** start of Source passage **
2 Materials and methods

2.1 Data collection

The high-resolution minirhizotron images were collected at the experimental station of Shihezi University College of Agriculture in Shihezi, Xinjiang Uygur Autonomous Region (85°59′43.7064″E, 44°19′21.1044″N). In 2018, we selected two areas in the cotton field, installed two minirhizotrons in each area, and collected data eight times (July 6, July 10, July 14, July 18, July 22, July 26, July 30, and August 3). Each minirhizotron was used to scan cotton roots at three different depths at a time. We acquired a total of 96 high-resolution minirhizotron images, each with a size of 2271 × 2550 pixels.

2.2 Data annotation

We screened the high-quality images among these 96 high-resolution minirhizotron images. In this process, we removed four images that were blurred, leaving 92 high-quality root images. We used the LabelMe 3.16.7 (Russell et al., 2008) annotation tool to annotate these 92 high-resolution minirhizotron images and generate corresponding annotated images, with the roots marked in red and the background in black (Figure 1). The average annotation time per image was 8 hours.
** end of Source passage **
** start of Rows **
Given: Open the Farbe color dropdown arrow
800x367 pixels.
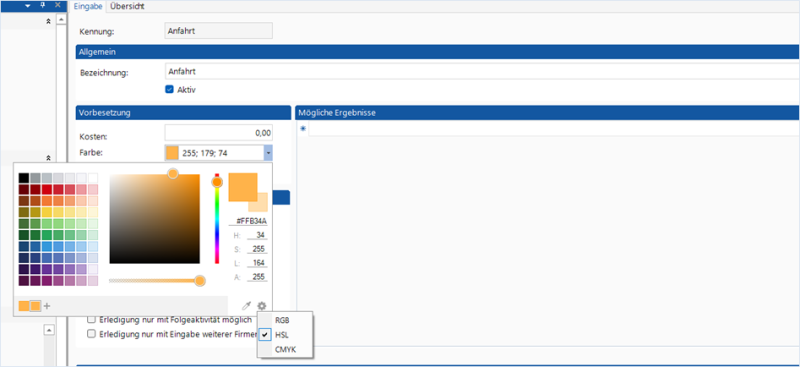Looking at the screenshot, I should click(x=268, y=153).
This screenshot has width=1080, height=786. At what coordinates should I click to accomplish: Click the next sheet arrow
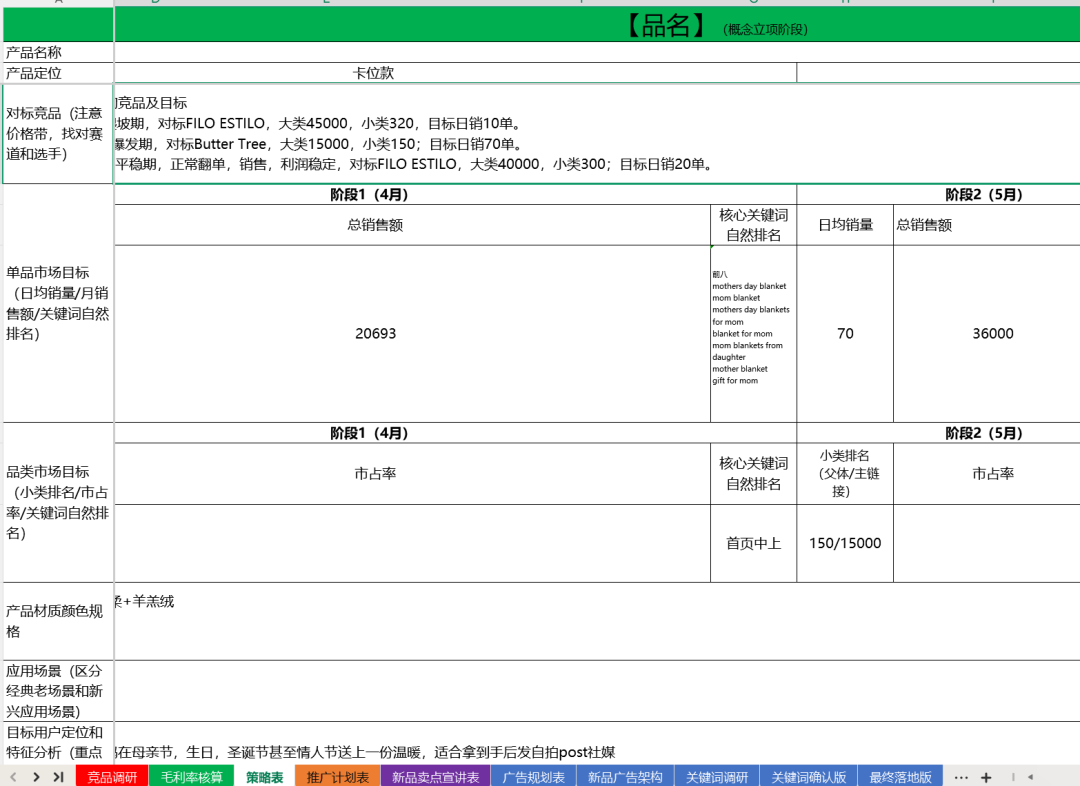coord(36,777)
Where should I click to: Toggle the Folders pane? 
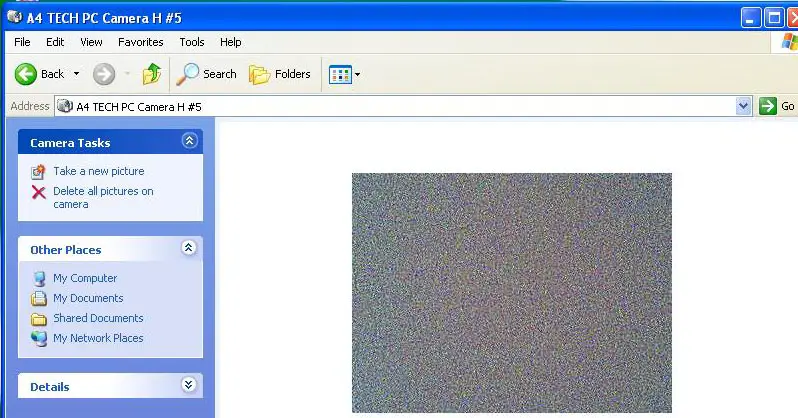[x=280, y=74]
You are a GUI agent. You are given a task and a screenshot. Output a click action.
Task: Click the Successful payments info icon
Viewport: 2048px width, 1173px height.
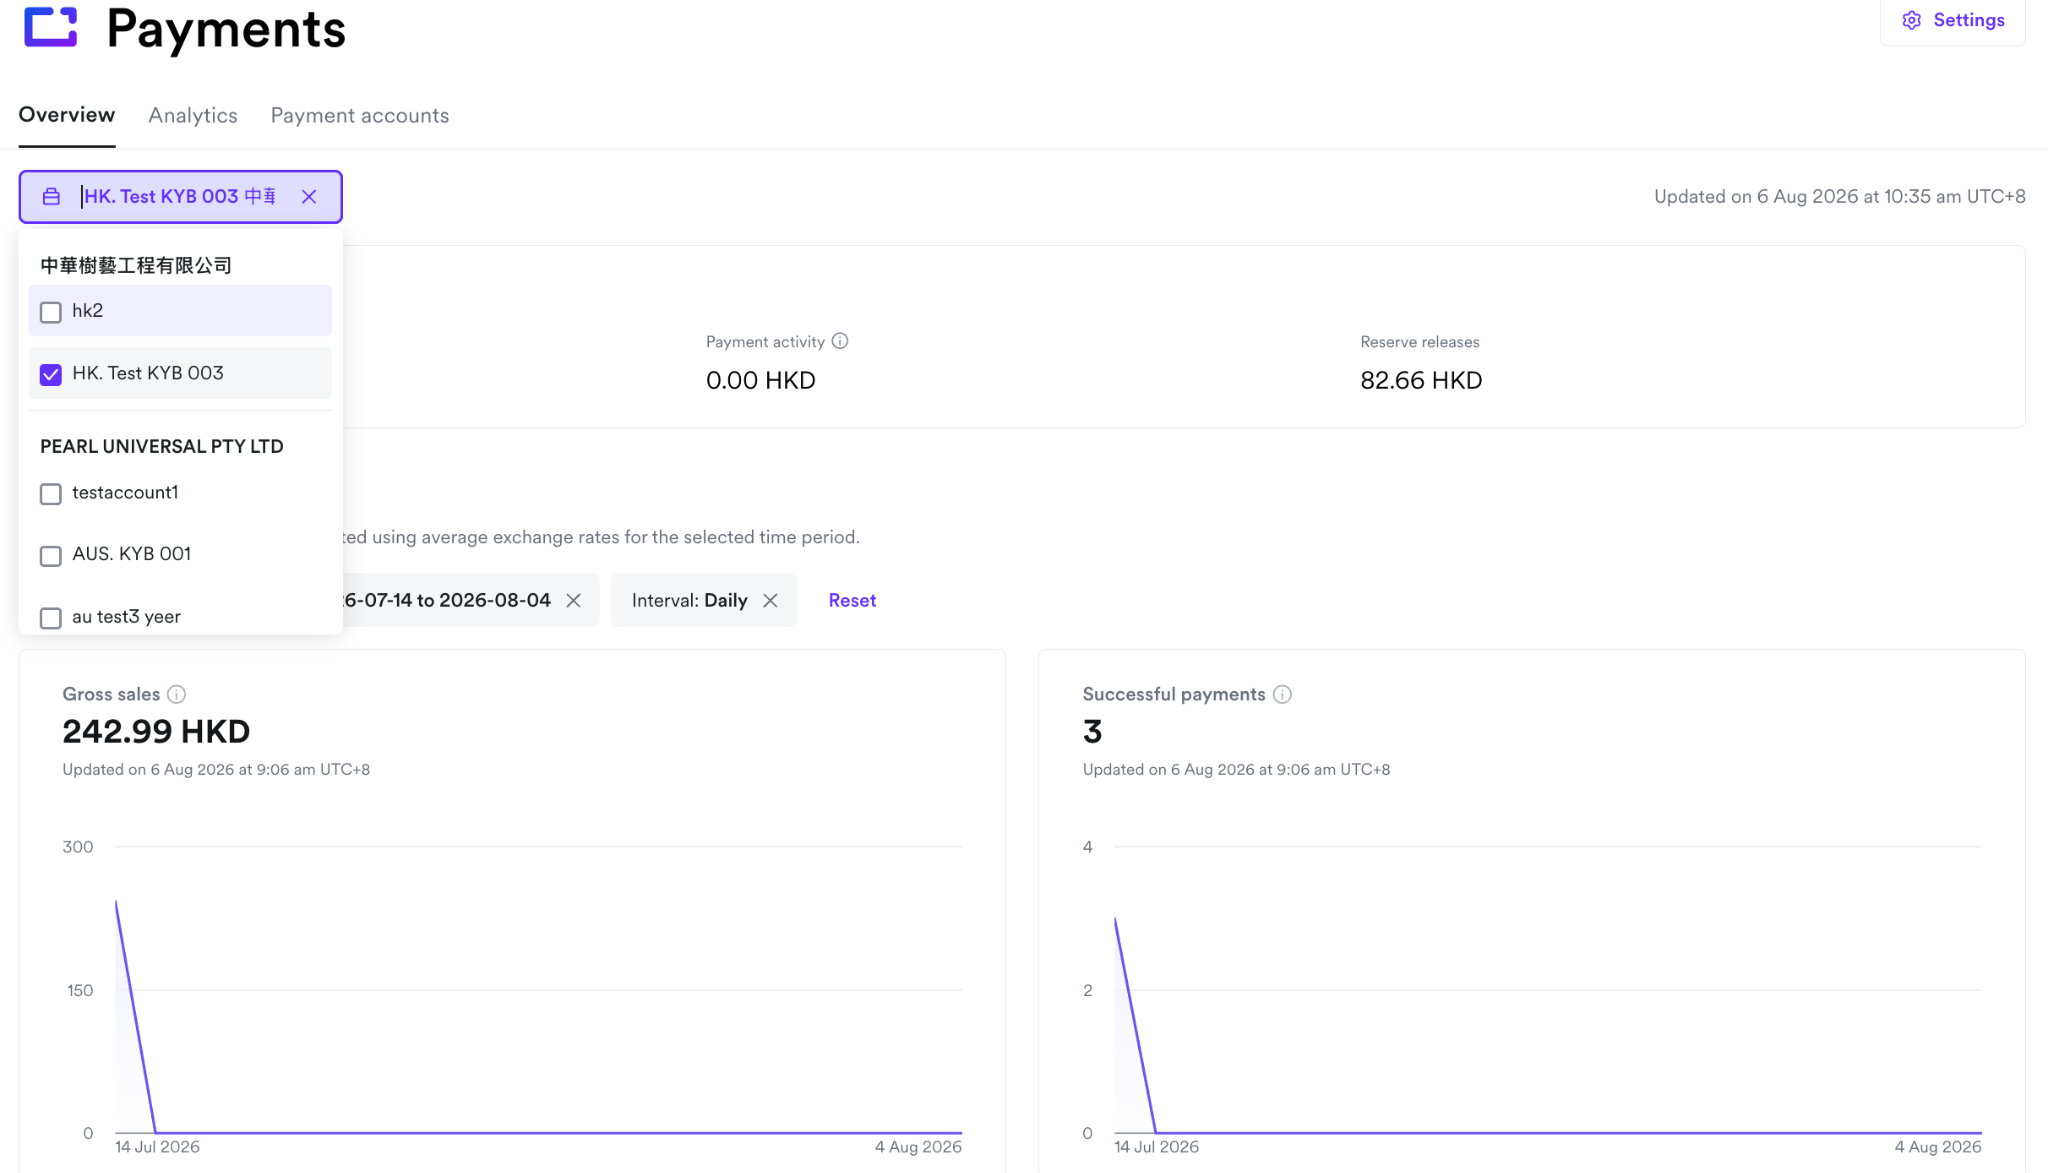point(1282,694)
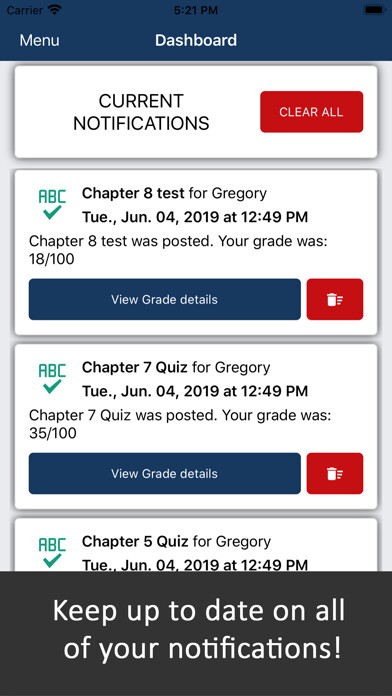Select the Chapter 5 Quiz title
Screen dimensions: 392x696
coord(135,542)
** end of Rows **
◆ **Goals**:
**A)** List every data collection date that the methods section gives.
**B)** Reproduce the methods section between "We screened the" and "was 8 hours.", inclusive, swapping "blurred" for "overexposed".
Rely only on the methods section.

◆ **Task solutions**:
**A)** July 6, July 10, July 14, July 18, July 22, July 26, July 30, August 3

**B)**
We screened the high-quality images among these 96 high-resolution minirhizotron images. In this process, we removed four images that were overexposed, leaving 92 high-quality root images. We used the LabelMe 3.16.7 (Russell et al., 2008) annotation tool to annotate these 92 high-resolution minirhizotron images and generate corresponding annotated images, with the roots marked in red and the background in black (Figure 1). The average annotation time per image was 8 hours.